執刀医になる前は手術ってちっとも面白くありません。まして学生のころ、実習で経験する手術(の助手)などは苦痛以外のナニモノでもありません。
面白い、面白くないで評価するのは不謹慎かも知れませんが、疲れるし眠いし、ろくな事はありません。

「手洗い」というのをご存じでしょうか。トイレじゃないですよ。
手術は無菌操作で行いますのでばい菌の付いた手では具合が悪く、滅菌の手袋をするにもかかわらず手自体も滅菌状態にしておかなければいけません(万一手袋がやぶれてはいけません)。

まず手術室に入るときからして面倒くさい。
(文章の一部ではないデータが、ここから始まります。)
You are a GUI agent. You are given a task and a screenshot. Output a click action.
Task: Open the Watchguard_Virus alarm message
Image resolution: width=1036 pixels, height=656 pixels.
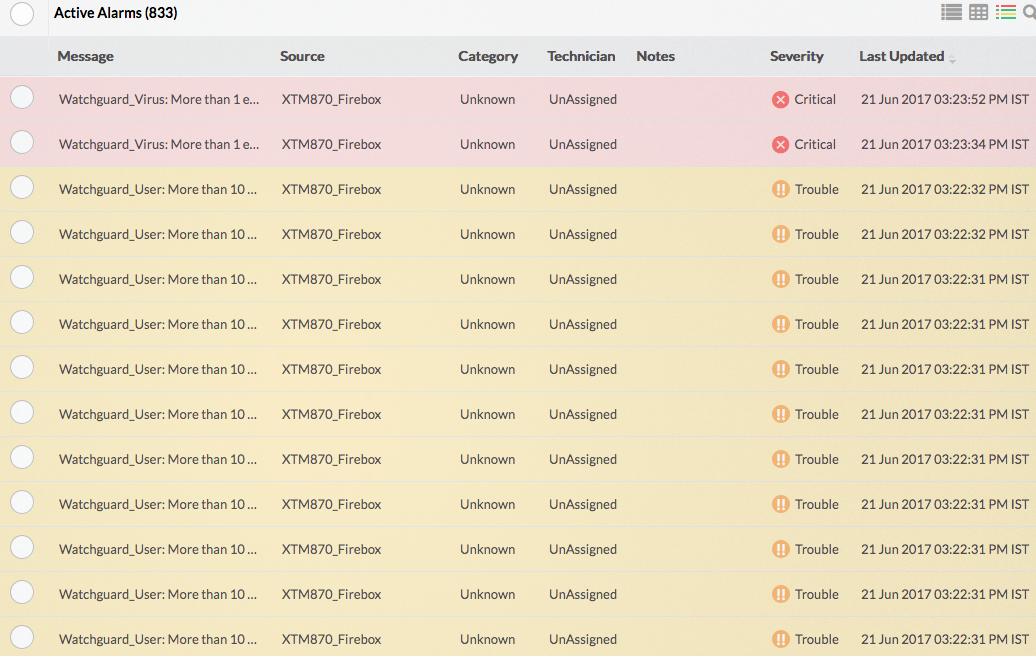pyautogui.click(x=158, y=99)
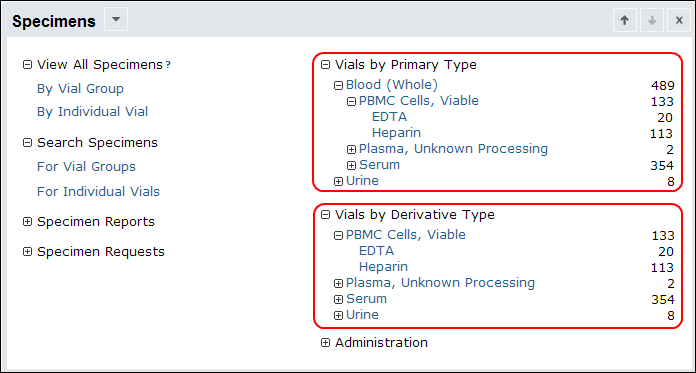Open Heparin under Derivative PBMC Cells

point(383,267)
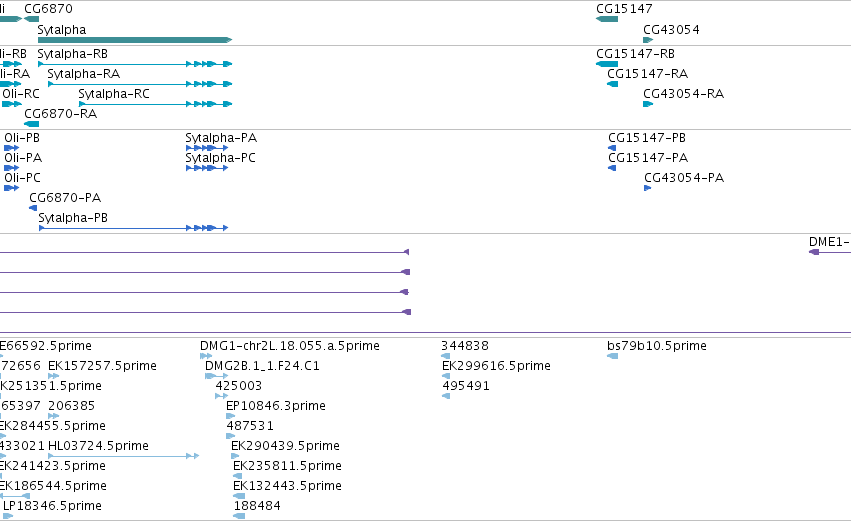Image resolution: width=851 pixels, height=521 pixels.
Task: Select the Sytalpha gene bar
Action: (135, 40)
ロッカーでパンツ一丁になり洗濯したての術衣を着ます。その術衣にも差別があります。ドクターは濃い緑、学生はさえない褪せた水色と差別されています。洗い立てのちょっとじゅくじゅくしたスリッパを履き、使い捨ての帽子とマスクをかぶり、ようやく手術室の廊下に出ることができます。廊下沿いにはステンレスで出来たいくつもの手洗い場があり、その前では医者どもが熱心に手を洗っています。
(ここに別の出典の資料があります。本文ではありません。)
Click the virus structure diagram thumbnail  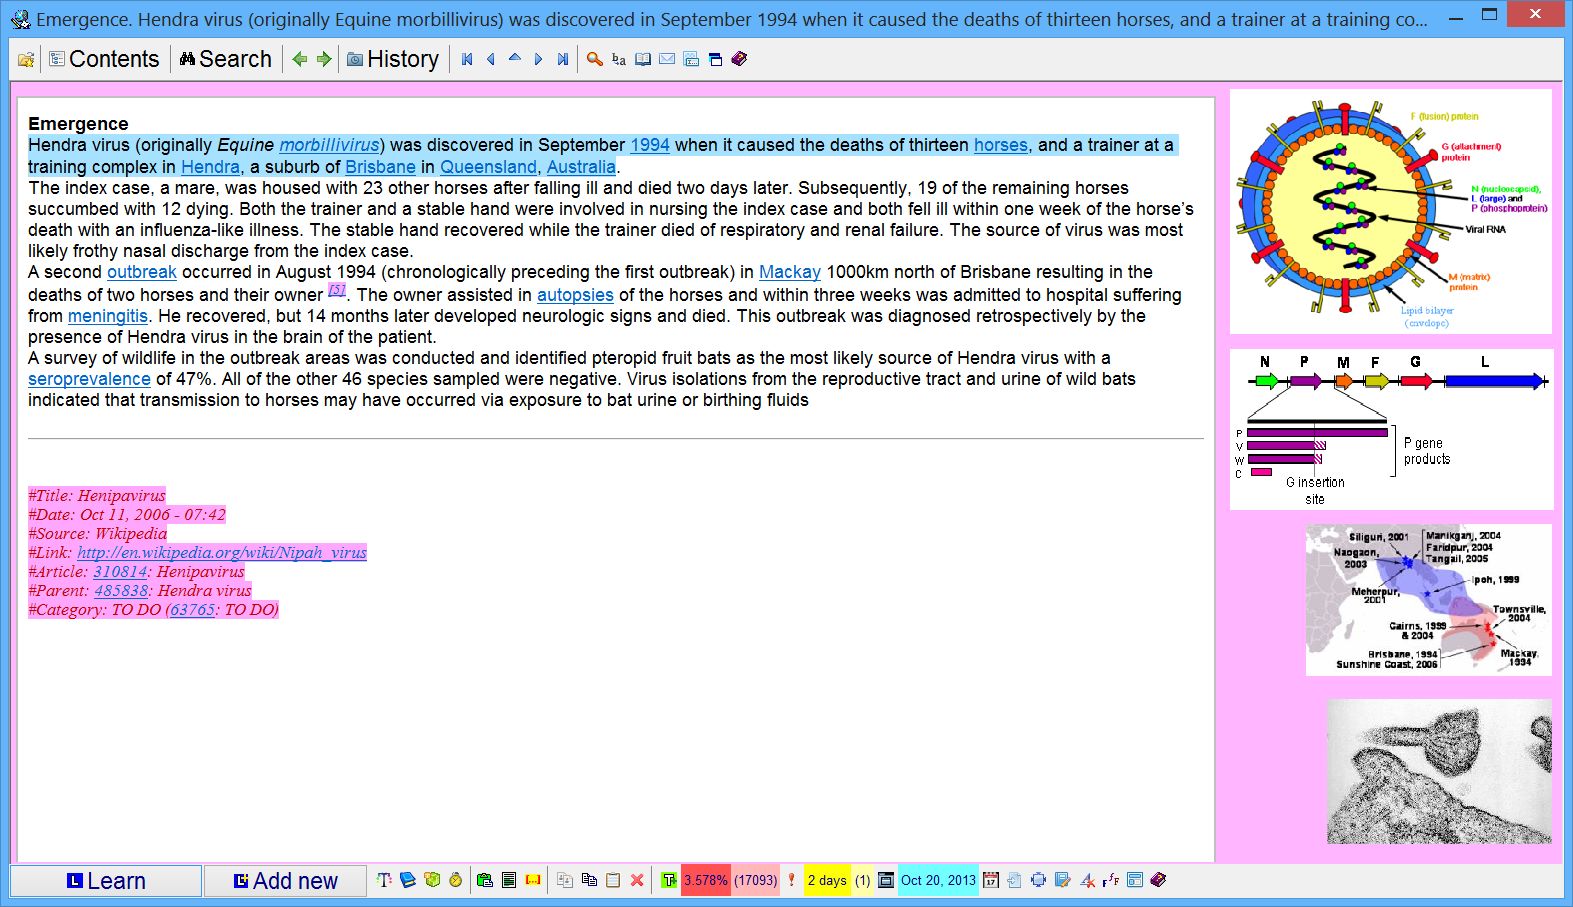pos(1390,212)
センサー付きの蛇口からは滅菌水が流れ出ます。まずこの水で良く手を洗います。亀の子たわしみたいなヤツに逆性石けんを付けて肘までゴシゴシ擦ります。学生の頃などはウインドで日焼けした後の月曜なんて痛いのなんのって。
指の間、爪の中までゴシゴシゴシゴシ、約5分間洗い続けます。この間も両手は絶対に何かに触れたり腰より下に下げてはなりません(そうなったら最初から手洗いやり直し)。
いったん亀の子たわし(のようなブラシ)をぽいっと捨て、滅菌水で洗い流した上でブラシ入れから滅菌亀の子たわしを取り出し、もう一度同じ行程を繰り返します、これも5分。この時点で私の日焼けした前腕は無惨にもつぎはぎ模様となります。
またもやブラシを替え、今度はイソジン液でブラッシングをします。手を挙げたままでいるのは洗ってない肘から上の水滴が肘下に流れ落ちて汚染するのを防止するためです。きつい。
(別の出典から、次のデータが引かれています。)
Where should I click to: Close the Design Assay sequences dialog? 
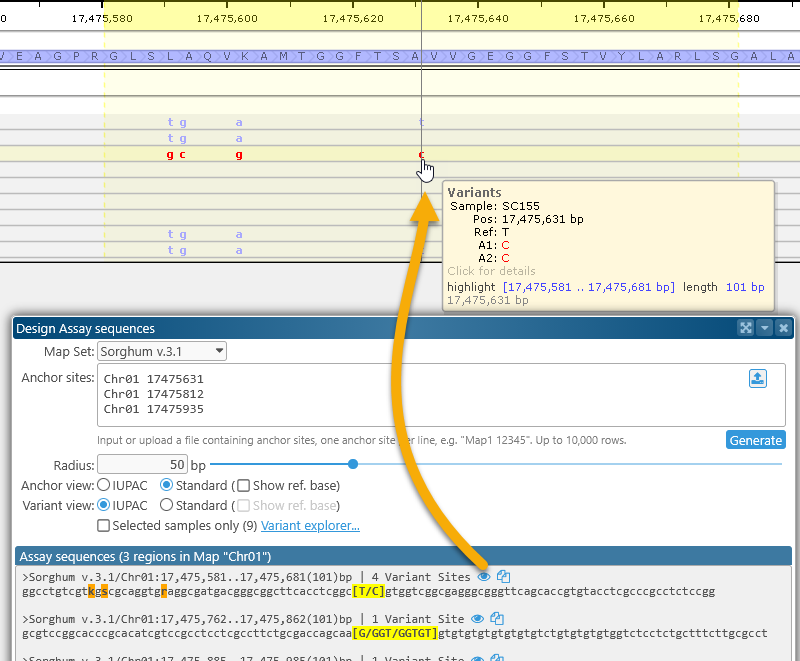point(783,328)
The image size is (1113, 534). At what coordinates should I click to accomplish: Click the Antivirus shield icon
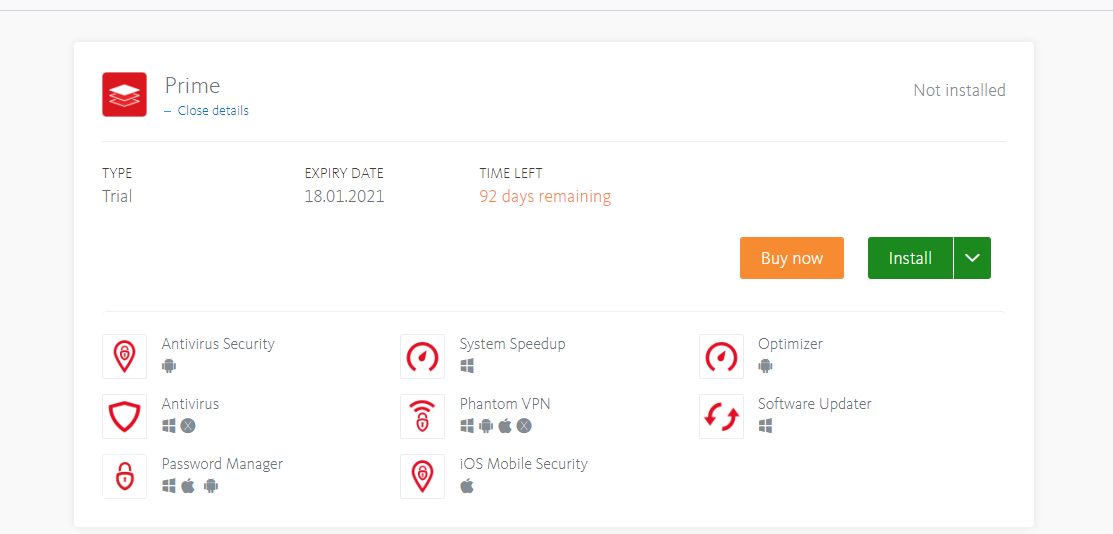(x=124, y=416)
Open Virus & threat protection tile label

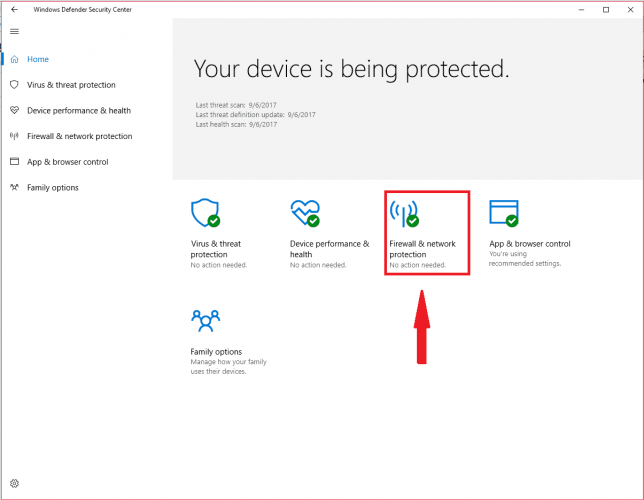click(x=216, y=249)
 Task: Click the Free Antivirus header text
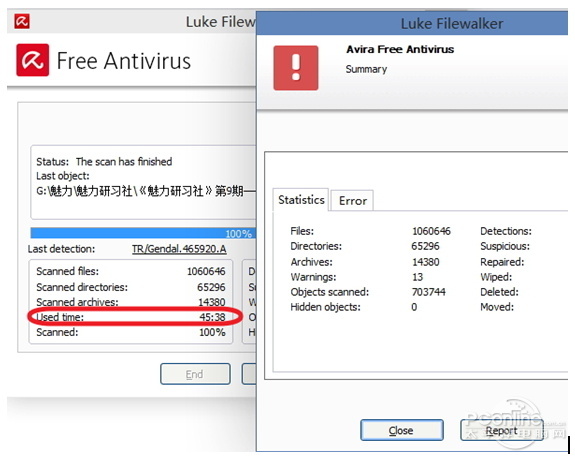coord(124,60)

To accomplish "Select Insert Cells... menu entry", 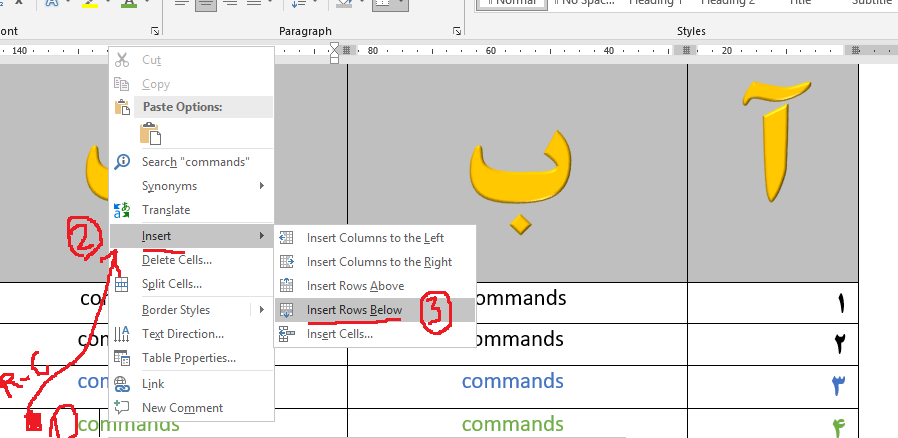I will [x=339, y=334].

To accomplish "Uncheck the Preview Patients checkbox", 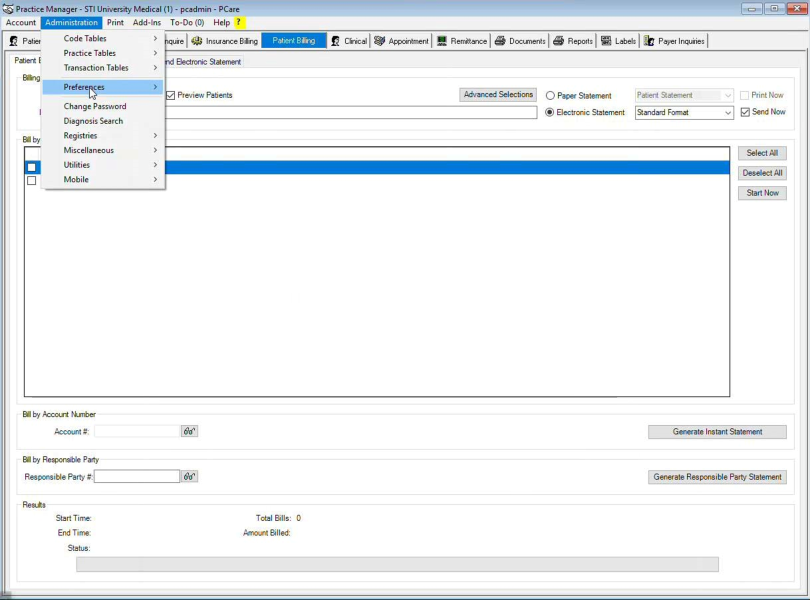I will (x=171, y=96).
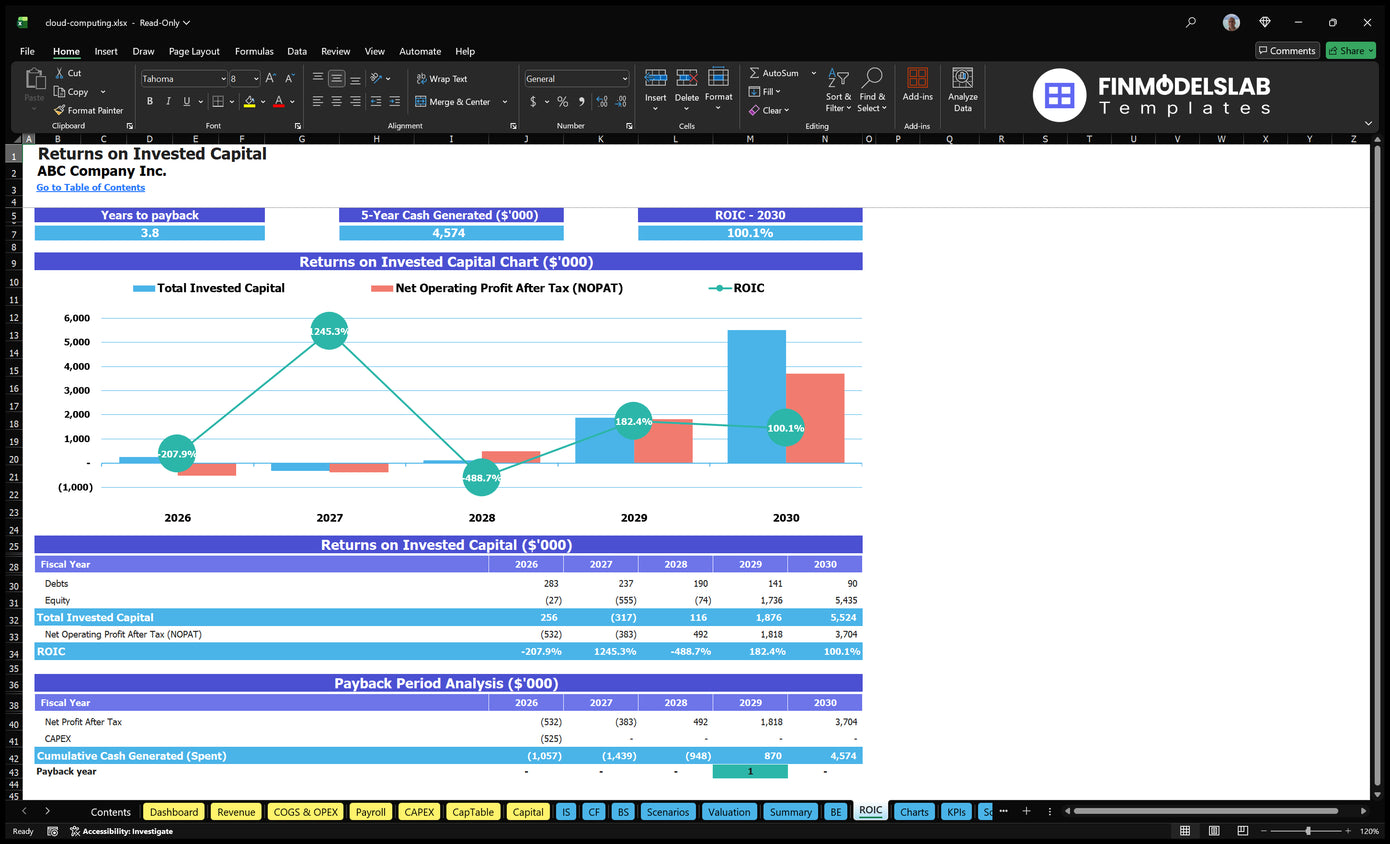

ようやくイソジンブラッシングが終わると滅菌水で洗い流し、もう一度イソジン原液をべっとり塗って消毒。さらに洗い流しておしまいです。
近くで忙しく働いている看護師さんを遠慮がちに呼び止め(学生や若い医者などは無視されちゃったりします。怖)、「すいませ~ん。着せてくださ~い」と言うと、まずは滅菌したタオルを2枚くれます。そのタオルを腕に巻き付けて手先から肘に向かって拭き上げて行きます。タオルはまたぽいっと捨てます。
この時点で既に手を挙げている時間は30分くらいになります。

次に毒ガスで完全滅菌した手術衣を出してくれますので手術衣の外側(患者側)を絶対に触らぬようにして着ます。私は手術衣の内側(私側)のみを持ち、看護師さんに介助されながら着させてもらうわけです。次は滅菌した帽子を使い捨ての帽子の上からかぶせてもらい、マスクもしてもらって、最後に滅菌手袋をします。

おっと、よくテレビでみる眼鏡をテープで留めるのは事前に自分でやっておきます。
手袋をつけるだけで最初のうちはやり直しだらけ、絶対に手袋の外側(患者側)をさわってはいけません。これがどんなに難しいかはやってみればわかります。
これでようやく戦闘態勢に入ったのですが、手は依然として腰より下に下ろしてはなりません。ただ、身の前側、腰より上は完全滅菌地域に指定されましたので、腕を軽く組むのは許可されます(ふう~)。
この状態になって初めて手術の術野に介入することが許されます。さてここから更なる学生の苦難が始まります。

悶絶の手術

場合によっては6時間とか8時間の手術になるわけですが、基本的には学生もずーっと入りっぱなしです。食事もトイレも水さえも飲めません。最初はまあ、興味津々というか元気はまだあるので良いですが、2時間過ぎても昼を過ぎてもちっとも手術が進展しないばかりか、ようやくどこかを縫合したと思ったら違う場所の切除に移ったりして気を失いそうになります。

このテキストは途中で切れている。